» **Required action**
Your answer must be only the lines below from the one containing "Given: Click the" through the one containing "You are a GUI", copied exactly, with the pictures left out.

Stored data:
[Start of section]
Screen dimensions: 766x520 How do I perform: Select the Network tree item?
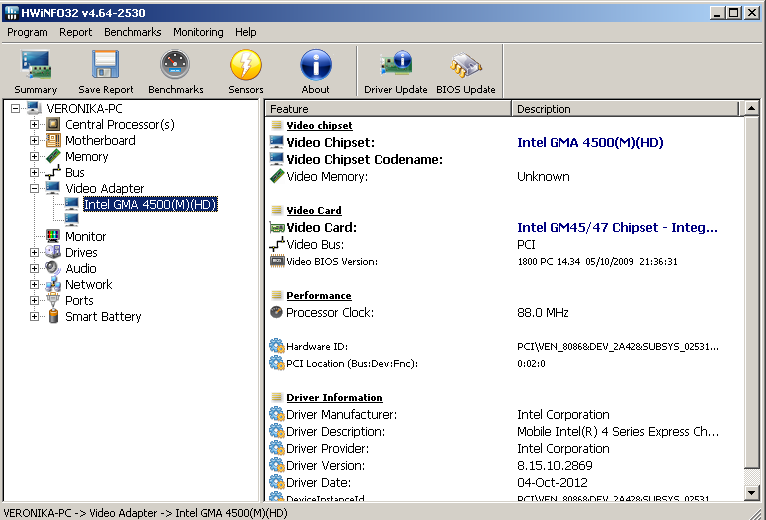point(89,285)
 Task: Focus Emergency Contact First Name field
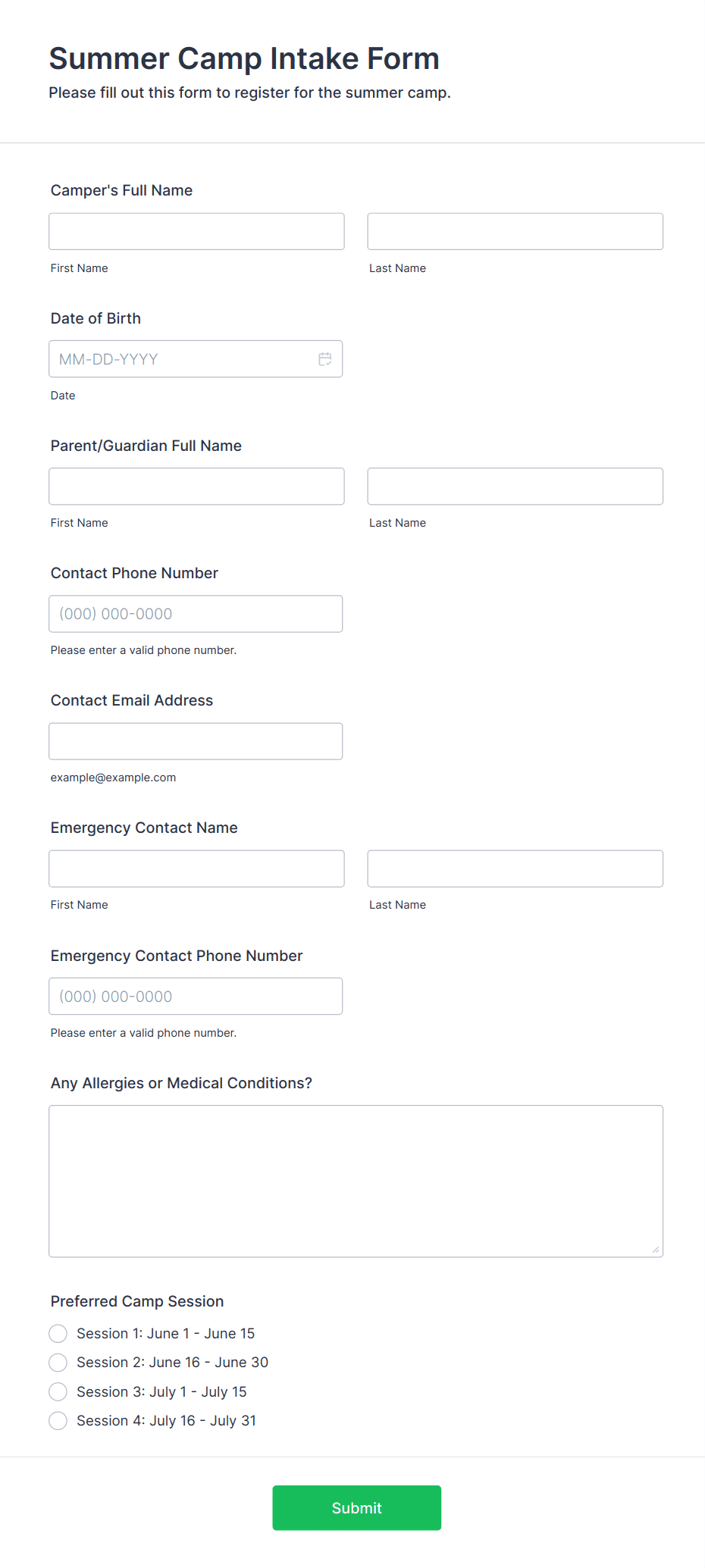coord(196,869)
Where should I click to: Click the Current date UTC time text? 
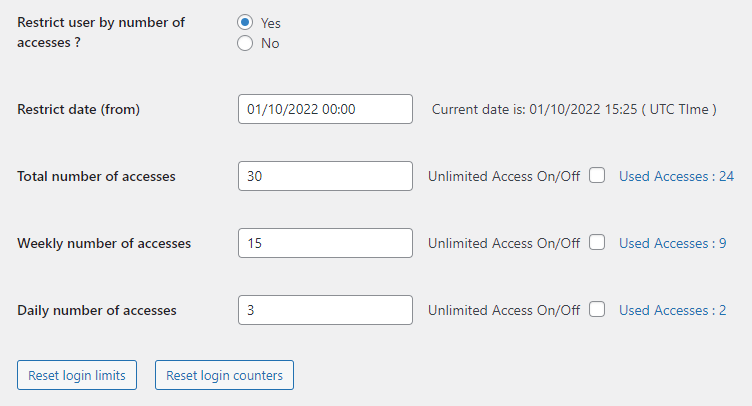574,109
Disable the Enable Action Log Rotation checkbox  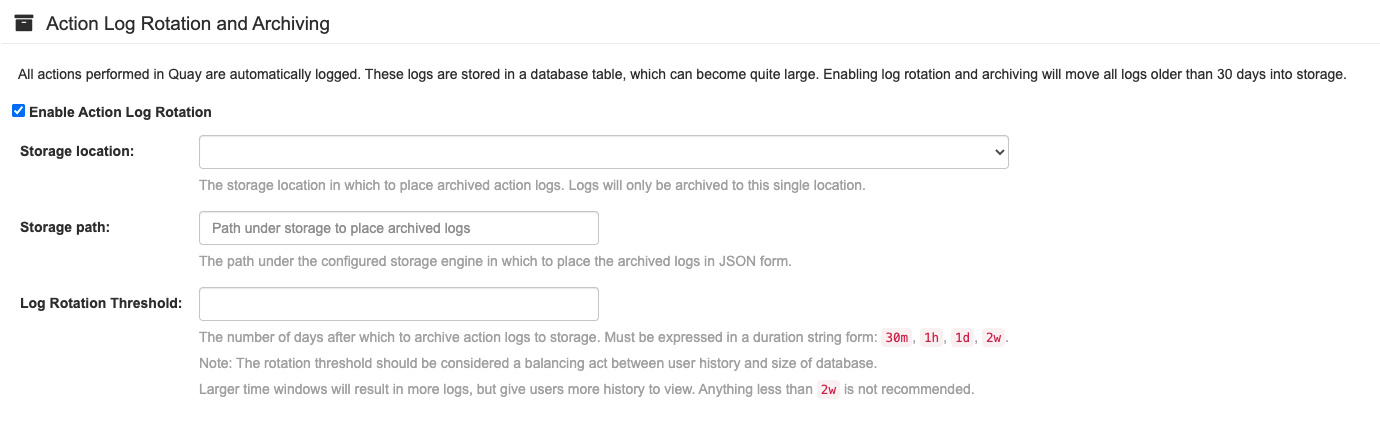click(x=18, y=111)
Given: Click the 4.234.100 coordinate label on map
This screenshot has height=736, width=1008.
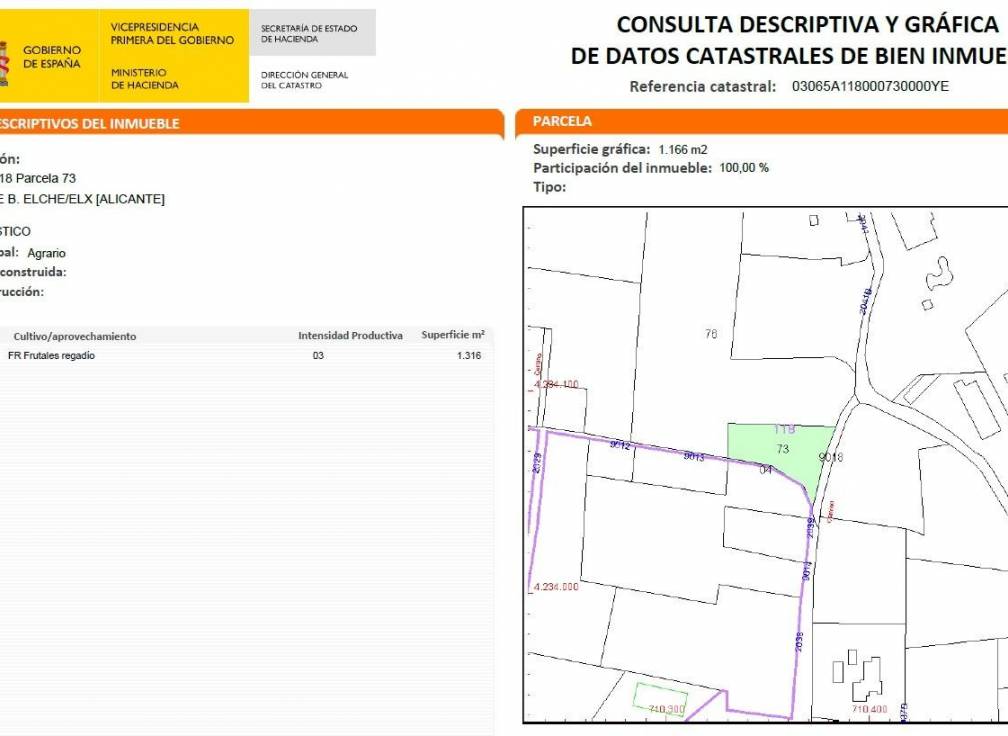Looking at the screenshot, I should click(557, 384).
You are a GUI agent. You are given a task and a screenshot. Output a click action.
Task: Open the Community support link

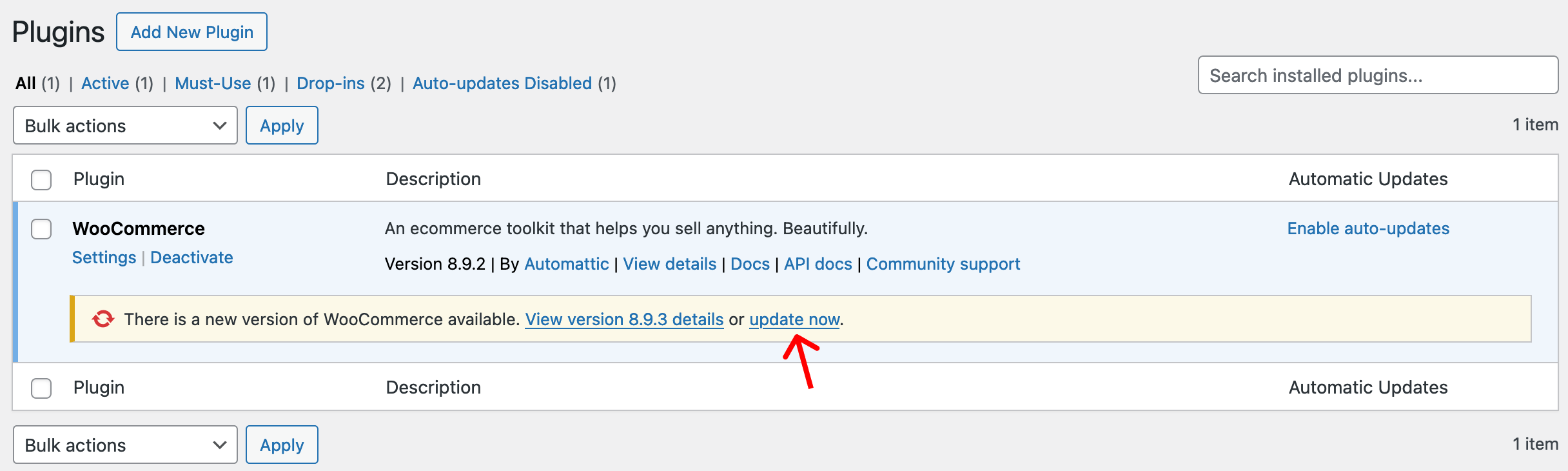[943, 264]
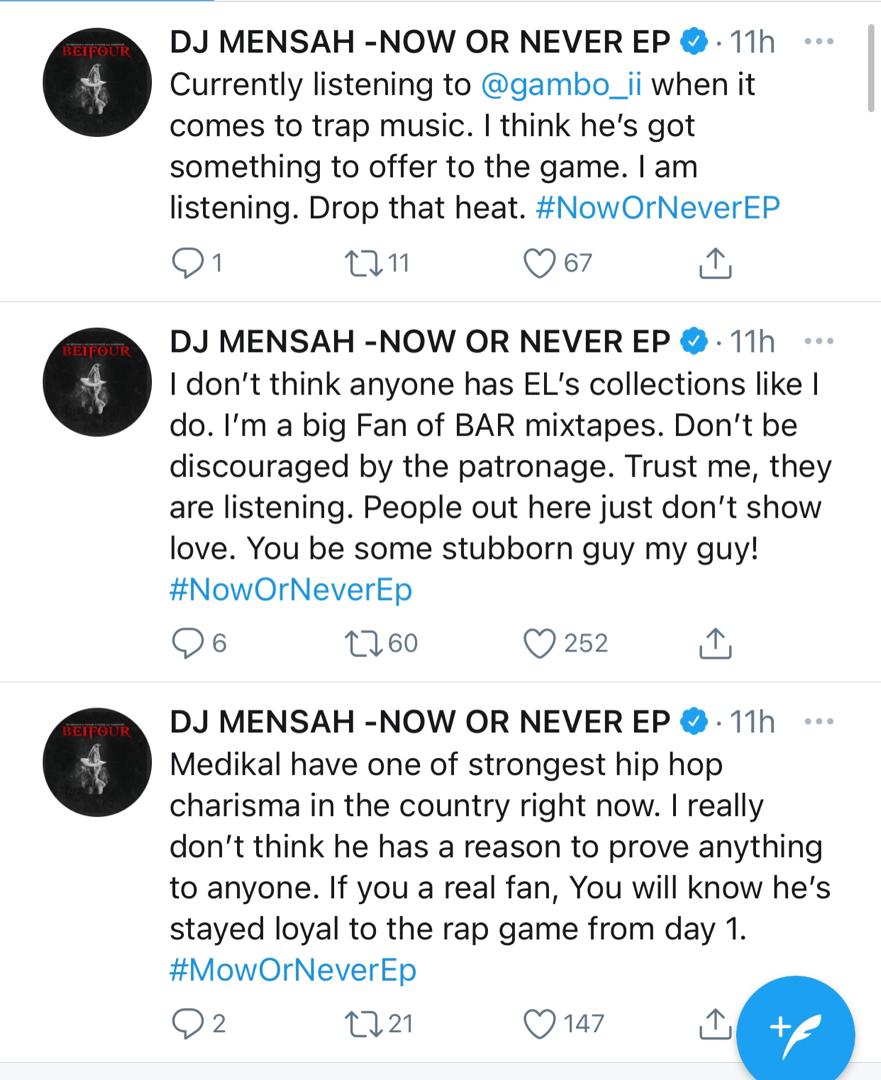Share the gambo_ii trap music tweet
This screenshot has height=1080, width=881.
point(715,262)
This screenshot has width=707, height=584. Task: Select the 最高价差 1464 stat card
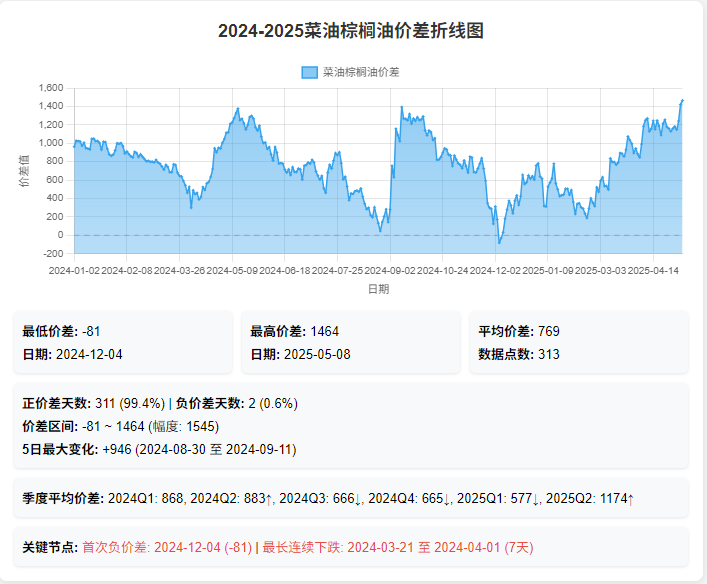[352, 342]
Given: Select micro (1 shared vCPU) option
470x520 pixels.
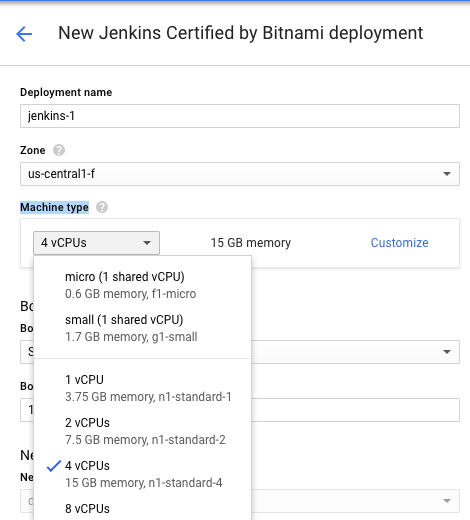Looking at the screenshot, I should [142, 285].
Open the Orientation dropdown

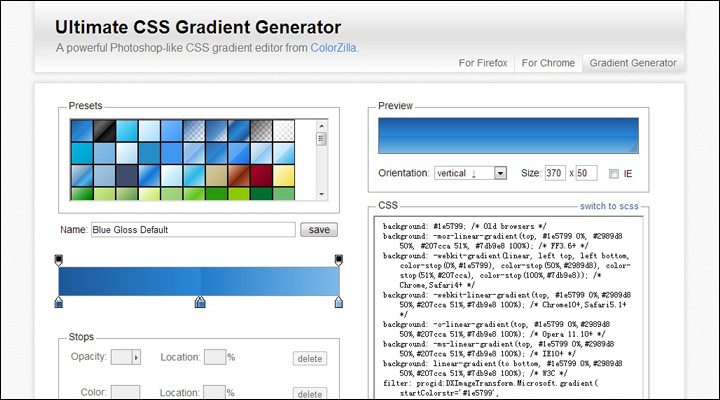point(470,173)
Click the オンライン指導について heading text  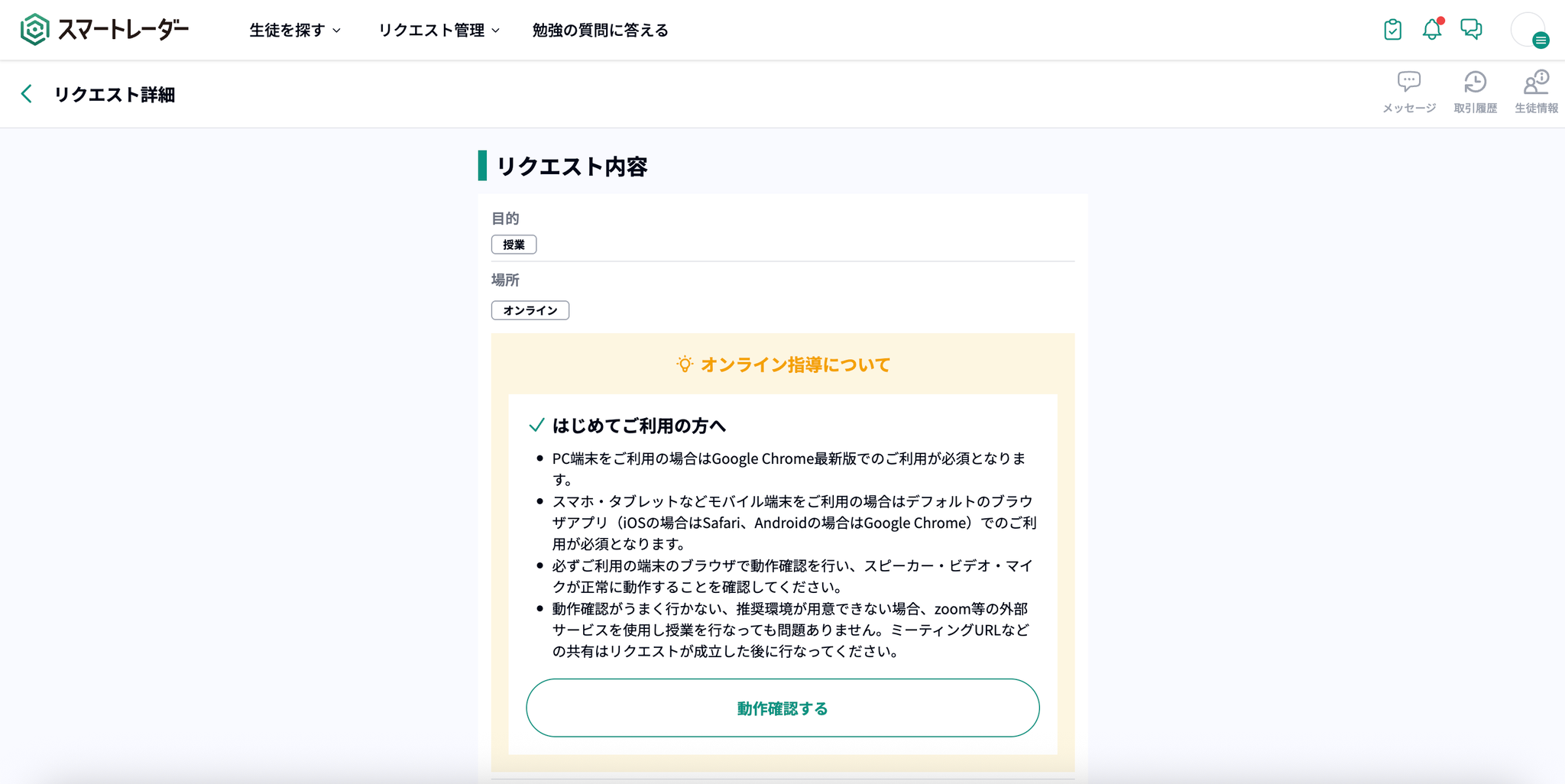(x=795, y=365)
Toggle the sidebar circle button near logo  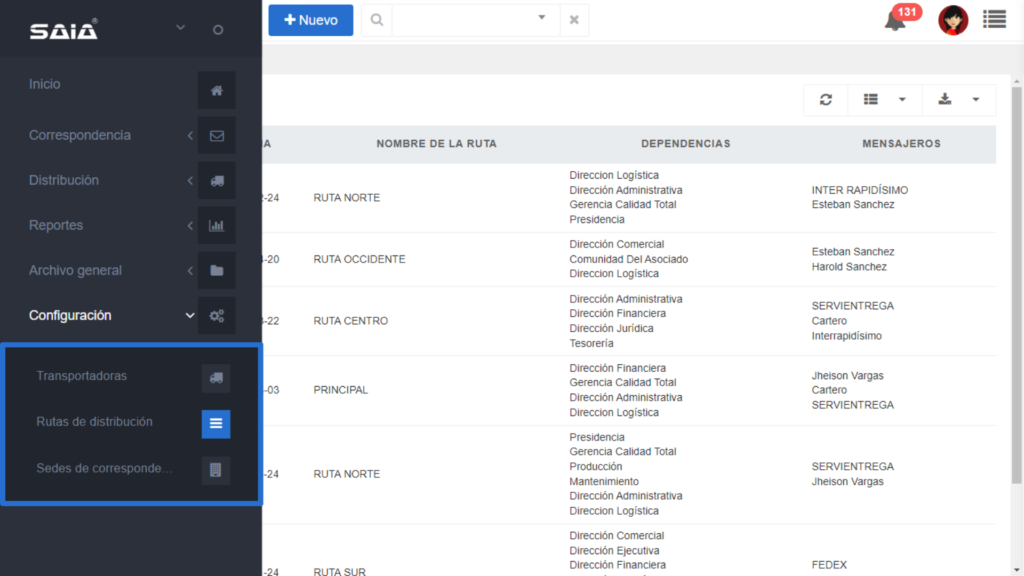tap(218, 30)
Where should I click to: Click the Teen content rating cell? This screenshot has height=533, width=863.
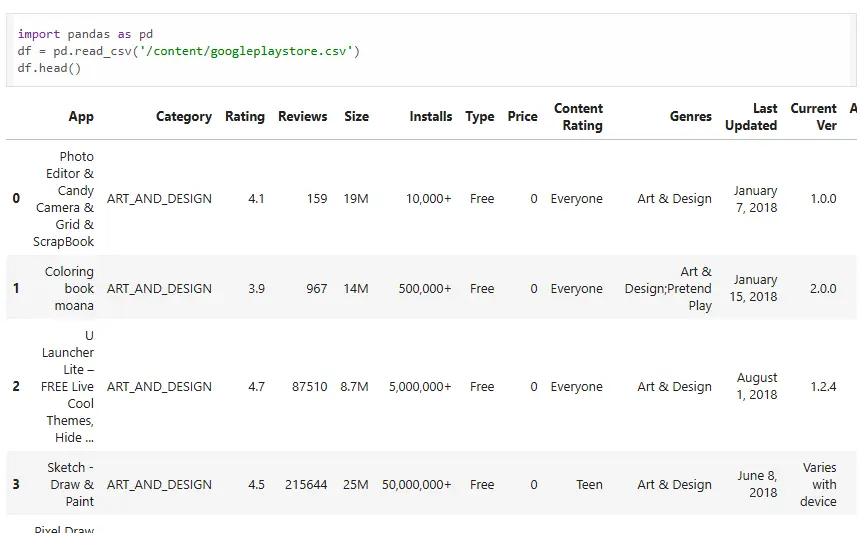(589, 485)
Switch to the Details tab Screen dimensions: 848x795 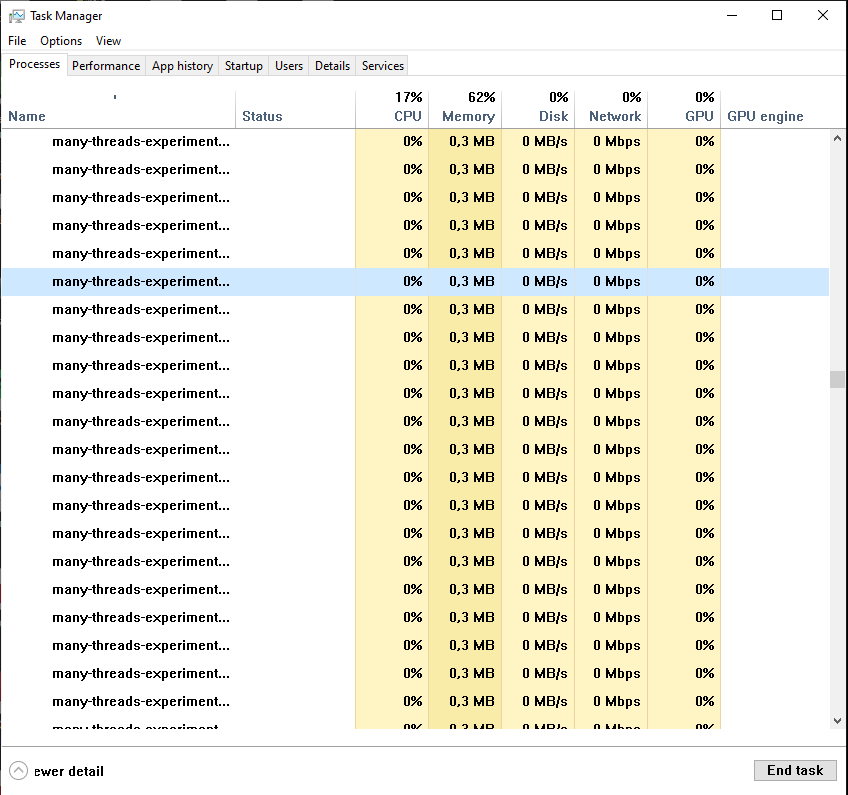pyautogui.click(x=332, y=66)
[End of section]
» **Task output**
Given: Click the 4.234.100 coordinate label on map
This screenshot has height=736, width=1008.
Looking at the screenshot, I should click(557, 384).
You are a GUI agent. You are given a task and a screenshot. Output a click action.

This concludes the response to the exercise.